The project, released under MIT license on GitHub, represents a significant milestone in applying AI coding assistants to system software development. Most of the code is co-authored by Claude Open 4.7 (with 1M context window), and the compiler was fully implemented in just a few weeks—despite the concept being conceived three years ago. Spinel uses the mature Prism Ruby parser, includes type inference to handle Ruby's dynamic typing within C's static type system, and features optimizations like method inlining, dead code elimination, and automatic garbage collection.
The compiler does have notable limitations: it supports only a subset of Ruby, excluding eval statements, threads, non-UTF-8 text encoding, runtime metaprogramming, and deeply nested lambdas. This means Spinel won't work with most existing Ruby code, including Ruby on Rails, though developers can write Ruby specifically for Spinel compilation as a performance optimization for helper functions and libraries. Matz presented Spinel at RubyKaigi 2026 in Hakodate, Japan.

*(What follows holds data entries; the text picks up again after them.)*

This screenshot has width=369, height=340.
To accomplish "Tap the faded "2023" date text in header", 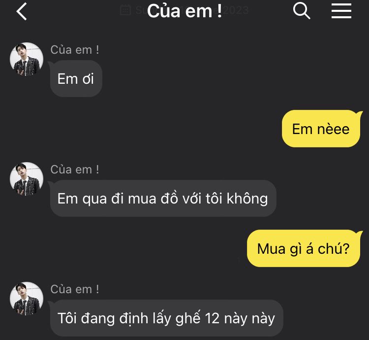I will [x=236, y=10].
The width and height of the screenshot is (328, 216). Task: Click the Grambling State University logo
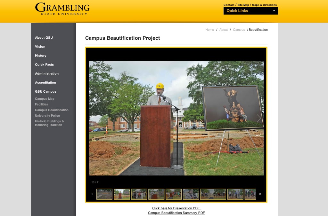point(62,9)
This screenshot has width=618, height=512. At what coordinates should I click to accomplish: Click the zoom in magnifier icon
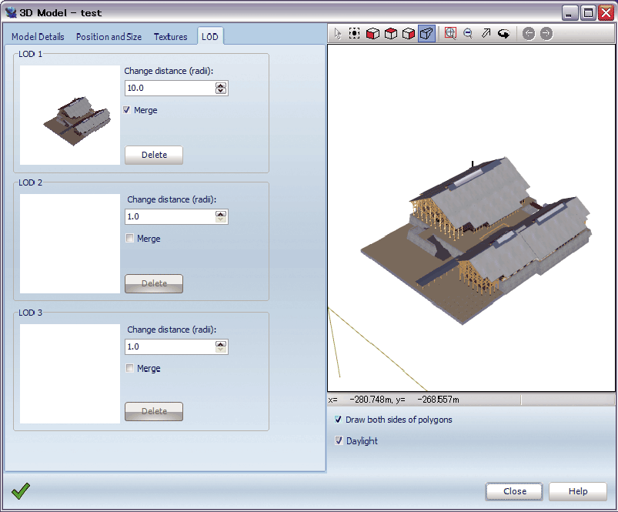tap(451, 34)
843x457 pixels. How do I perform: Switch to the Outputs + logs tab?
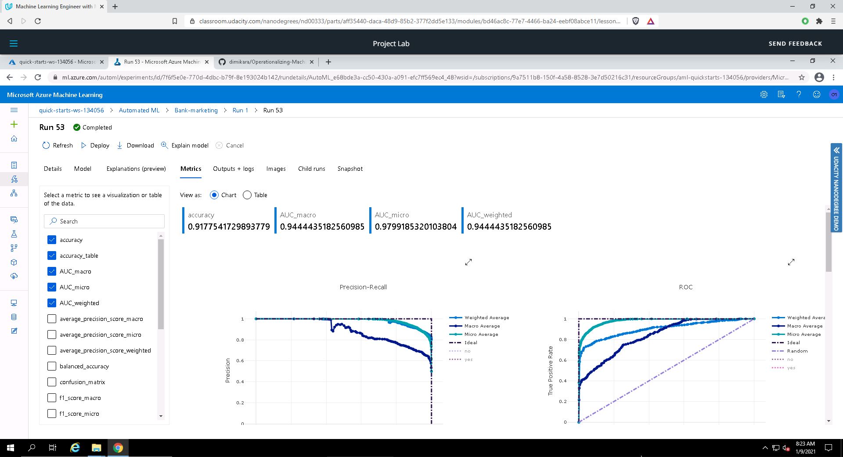(x=233, y=169)
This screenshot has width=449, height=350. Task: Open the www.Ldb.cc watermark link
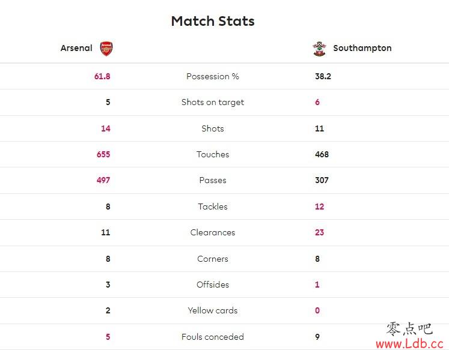pyautogui.click(x=410, y=344)
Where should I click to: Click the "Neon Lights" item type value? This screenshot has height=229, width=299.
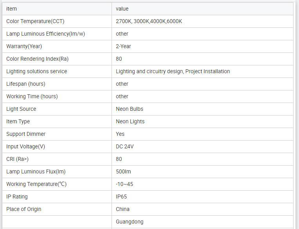pyautogui.click(x=130, y=122)
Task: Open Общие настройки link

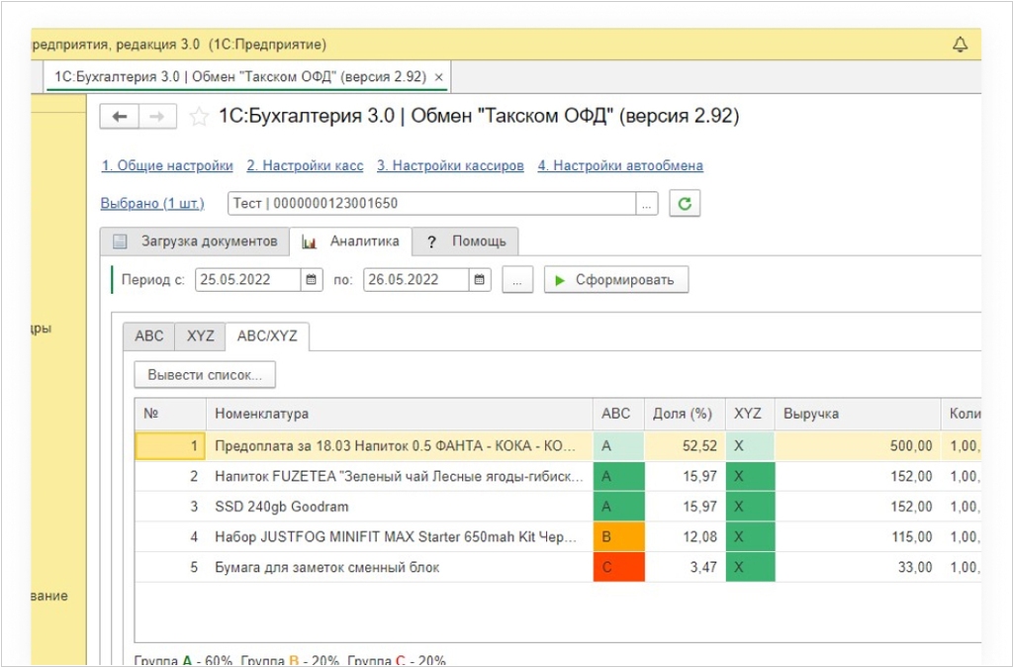Action: tap(167, 165)
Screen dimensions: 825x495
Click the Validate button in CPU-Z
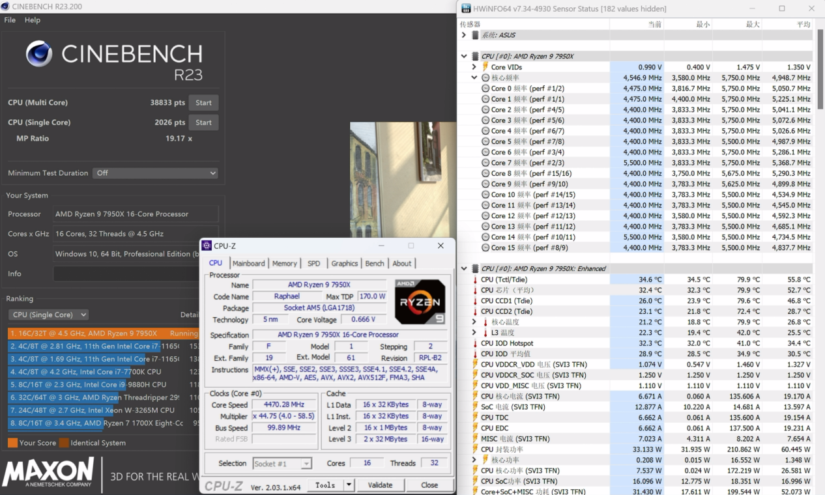380,485
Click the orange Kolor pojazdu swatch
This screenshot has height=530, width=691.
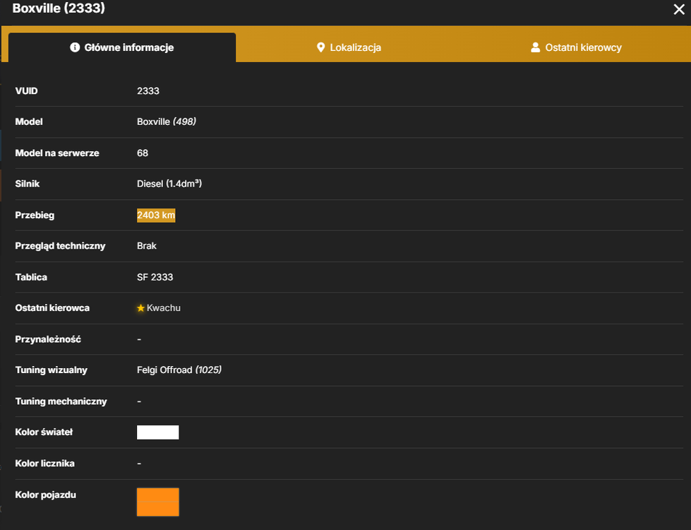click(x=158, y=502)
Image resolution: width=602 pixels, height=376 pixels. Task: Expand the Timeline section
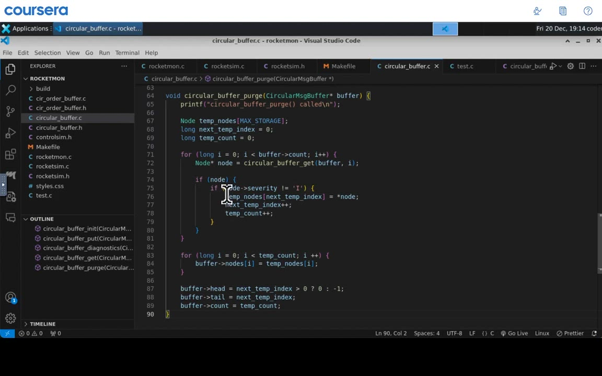click(42, 324)

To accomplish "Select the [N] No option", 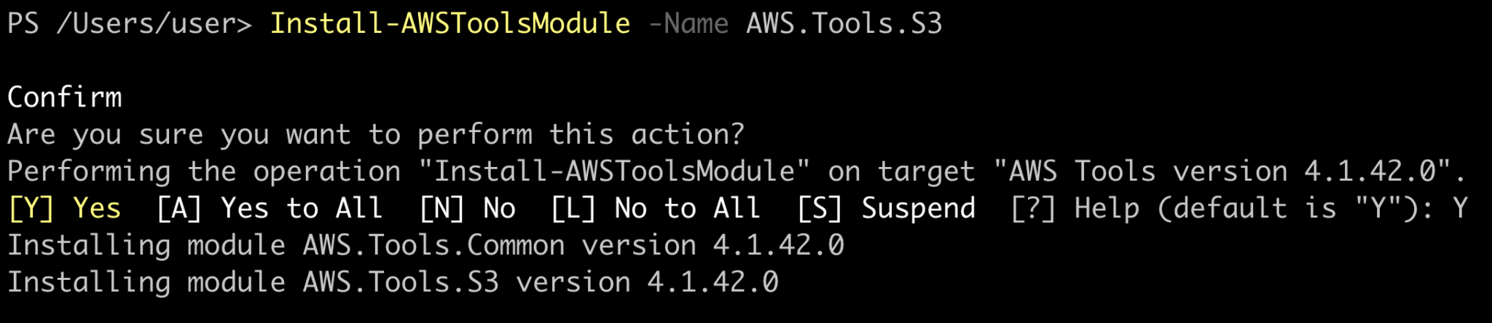I will (x=468, y=209).
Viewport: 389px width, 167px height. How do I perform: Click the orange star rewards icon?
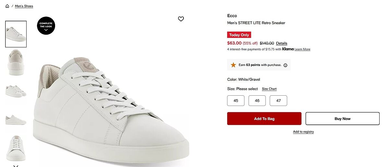233,65

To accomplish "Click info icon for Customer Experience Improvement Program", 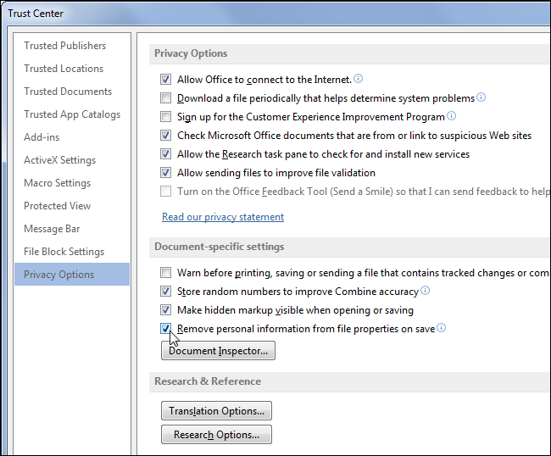I will (x=452, y=116).
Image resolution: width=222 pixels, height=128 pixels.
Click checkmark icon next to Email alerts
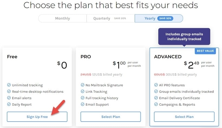tap(9, 98)
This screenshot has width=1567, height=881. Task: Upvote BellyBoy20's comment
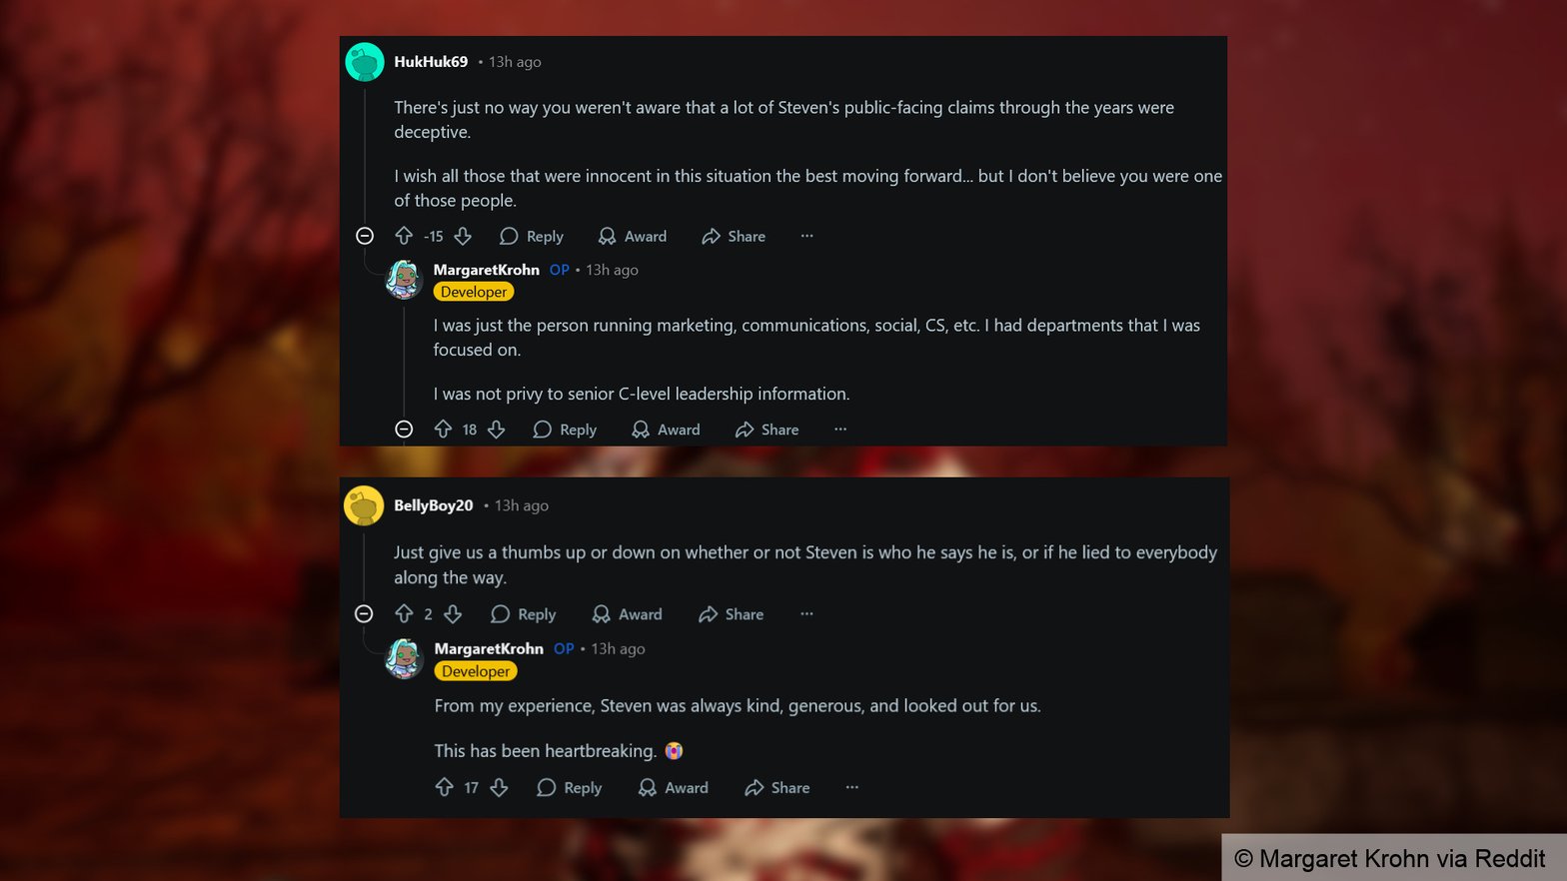pyautogui.click(x=404, y=614)
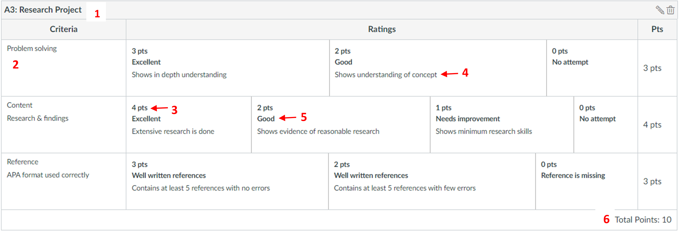Select 3 pts Well written references rating

pyautogui.click(x=227, y=181)
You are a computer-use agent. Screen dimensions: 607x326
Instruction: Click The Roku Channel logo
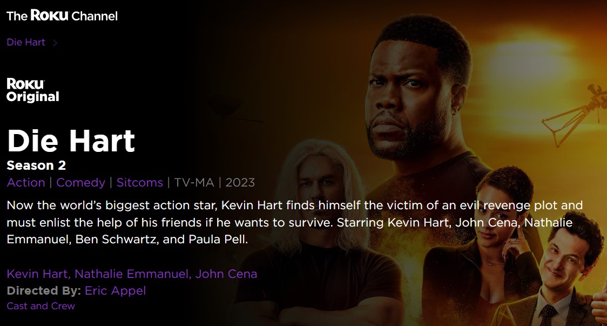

- The compiler supports only a Ruby subset, making it practical for performance-critical helper functions and libraries rather than general Ruby applications like Rails
- Spinel is production-ready on Linux, Windows, and macOS via standard C toolchains, and includes advanced features like garbage collection and FFI support
Editorial Opinion
This project exemplifies how AI coding assistants are reshaping systems programming. Matz's ability to architect and deliver a sophisticated native compiler in weeks—rather than the years traditional development would require—is impressive. More importantly, Matz maintained full code quality and understanding throughout the process, suggesting a mature partnership model where AI handles implementation grunt work while experienced engineers retain architectural control. As LLMs improve at handling large codebases and complex logic, we may see similar acceleration across traditionally time-intensive areas of systems software.